Tasks:
1. Answer these questions from the blog post on Christian charity and government, putting each answer on its own line with the matching letter.
(a) At which publication did the op-ed praised in the post appear?
(b) According to the excerpt, what did the urban masses of Rome live on?
(c) What does the final paragraph list as illustrating that the republic was not created to do what people should be doing themselves?
2. Translate this sentence from the blog post on Christian charity and government into Spanish: "Christ, rather, enjoined his followers to personally sacrifice and work for the rest of the world."
3. Continue the blog post on Christian charity and government from its final sentence.

Passage for review:
An excellent op/ed from Bruce Walker at American Thinker on what far too many Christians (not to mention pseudo-pagans) have forgotten: that charity and good works falls within the purview of the private, not the American government.
Here's an excerpt:
Did Christ ever say his followers should ask Rome to do more for the welfare of its subjects? Or did Christ ask each individual Christian to personally do more to feed the hungry, to comfort the sick, to care for the widows and orphans, and to seek justice and mercy? Rome was a welfare state. The urban masses of Rome lived on bread and circuses. Roman power, outside Rome, build good roads, aqueducts, baths, bridges, libraries and undertook many other public works projects. Pax Romana was a very real blessing to nations who had fought wars around Mare Nostrum for centuries.
Despite the ways in which Roman power could be used to improve the world, Christ never looked to Rome to bring paradise or earth or even to be the agent of doing good in this world. Christ, rather, enjoined his followers to personally sacrifice and work for the rest of the world. He did not want Christians running for Roman offices to use the hated Roman taxes to "do good." His message was personal.
Our republic, founded by Christians who had a Biblical worldview, was not created to do what people should be doing themselves, as Article 1 Section 8 of the Constitution, the Tenth Amendment, and numerous quotes from the Founders illustrate.

Dataset:
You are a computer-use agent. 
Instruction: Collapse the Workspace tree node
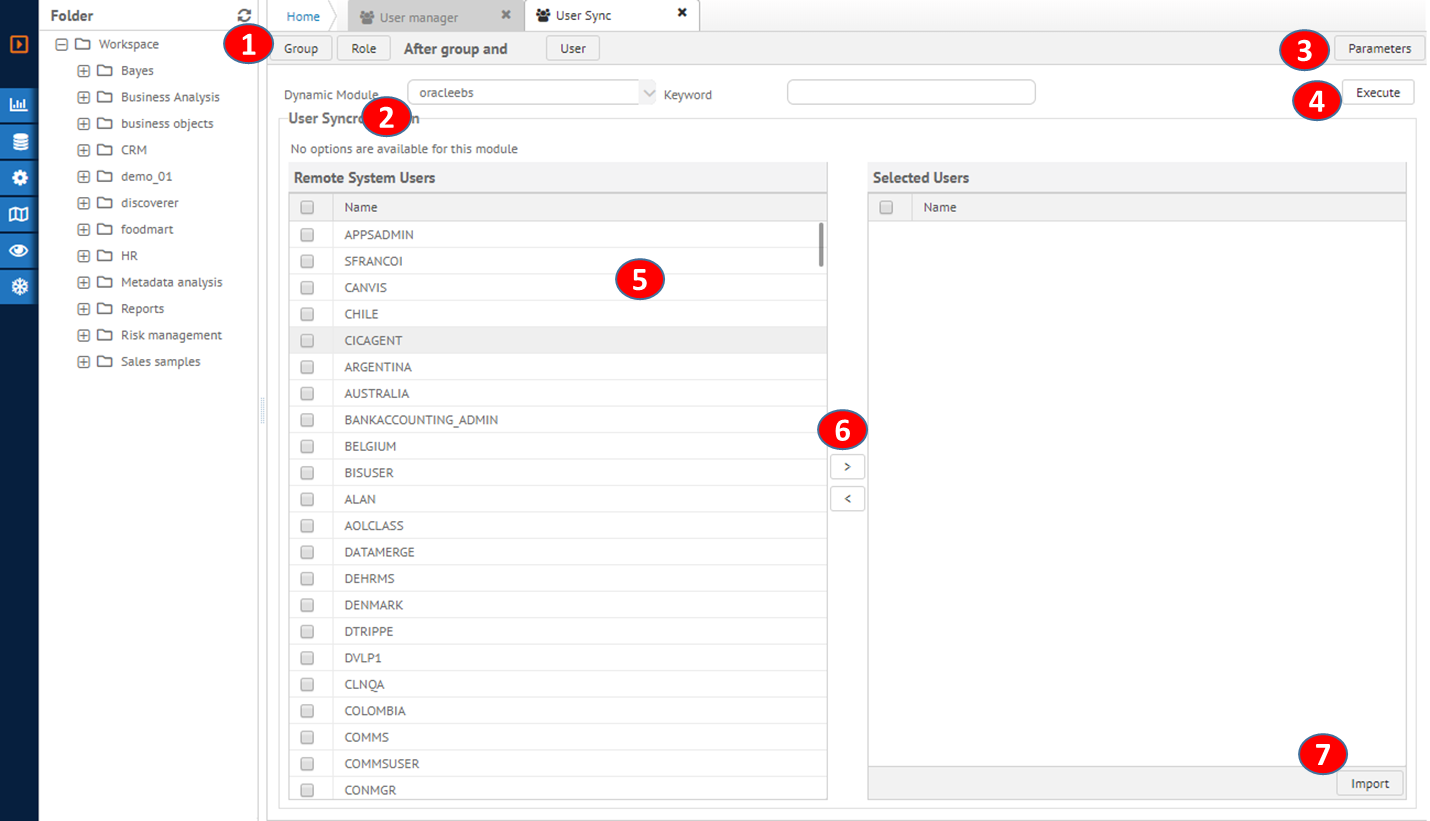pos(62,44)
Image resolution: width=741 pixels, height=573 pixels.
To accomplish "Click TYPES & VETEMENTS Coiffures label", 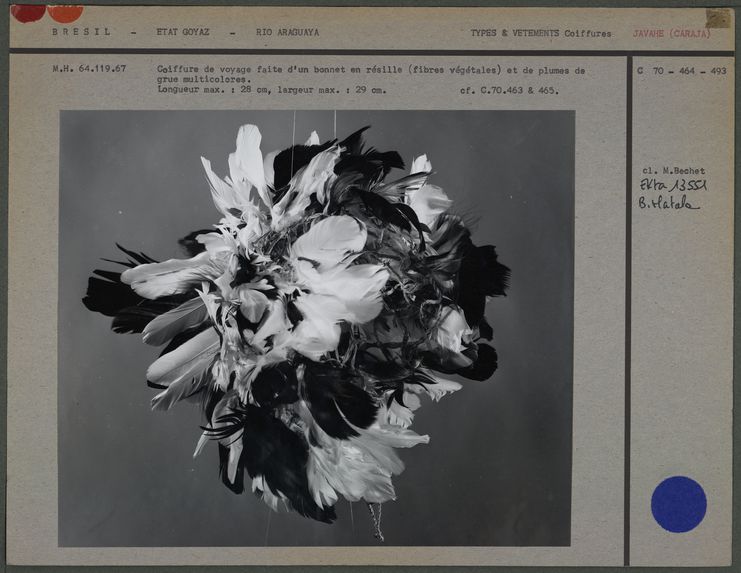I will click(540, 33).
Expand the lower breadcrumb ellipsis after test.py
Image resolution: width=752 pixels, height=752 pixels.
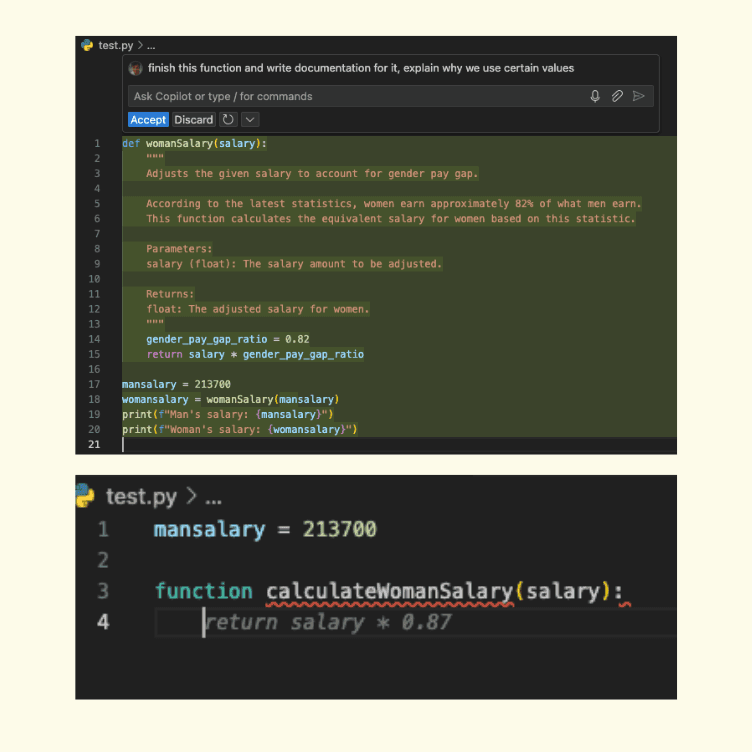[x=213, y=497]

Activity answers:
1.
(a) American Thinker
(b) Bread and circuses
(c) Article 1 Section 8 of the Constitution, the Tenth Amendment, and numerous quotes from the Founders

2. Cristo, más bien, exhortó a sus seguidores a sacrificarse personalmente y a trabajar por el resto del mundo.

3.
The article explores this very important truth in light of Mike Huckabee's eagerness to the use the power of the state to perform the good works that Christ admonished people to do.
Read the whole article here.
3 comments:
The government isn't Caesar; the government is us, the people. Why can't we cooperate through democratic institutions to do good works? Don't congregations act in a democratic fashion when they decide what to do with their assembled wealth?
But I suppose we should ban insurance companies as well. How dare a secular institution -- a profiteering corporation -- intrude on the proper purview of private Christian charity!
Yes, Cory, the government IS Caesar. Our government is one of the people, by the people and for the people, but it remains a separate and distinct entity--one that has roles and responsibilities that force it to operate differently than an individual can or should (e.g. government can and should arrest wrongdoers and punish them; we call that vigilantism when an individual does it).
There is no problem with insurance companies from the perspective of this discussion--though they have contributed to the problem of high health care costs by making cheap services more available and thus over-utilized.
Christians have a duty to help those in need in our society, regardless of whether other private secular organizations do so. But there is no prohibition, either Biblically or Constitutionally, against private secular institutions being helpful in society. In fact, they do so from the Christian example and the Christian influence on our culture.
But again, the Bible says the INDIVIDUAL is to help, and makes no appeal whatsoever for government to do so; this robs both the giver and receiver of any blessing from the act, and saps the act of its true restorative power.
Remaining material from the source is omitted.